[[ Information shown open ]]

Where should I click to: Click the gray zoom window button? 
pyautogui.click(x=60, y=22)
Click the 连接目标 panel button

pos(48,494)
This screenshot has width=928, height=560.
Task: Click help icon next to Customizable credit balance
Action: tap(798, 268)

[[ Information shown closed ]]

## Description of the task:
Reproduce each entry above. Every word must match.

## Response:
Where should I click to: Click the gray zoom window button? 
pyautogui.click(x=60, y=22)
Click the 连接目标 panel button

pos(48,494)
This screenshot has width=928, height=560.
Task: Click help icon next to Customizable credit balance
Action: tap(798, 268)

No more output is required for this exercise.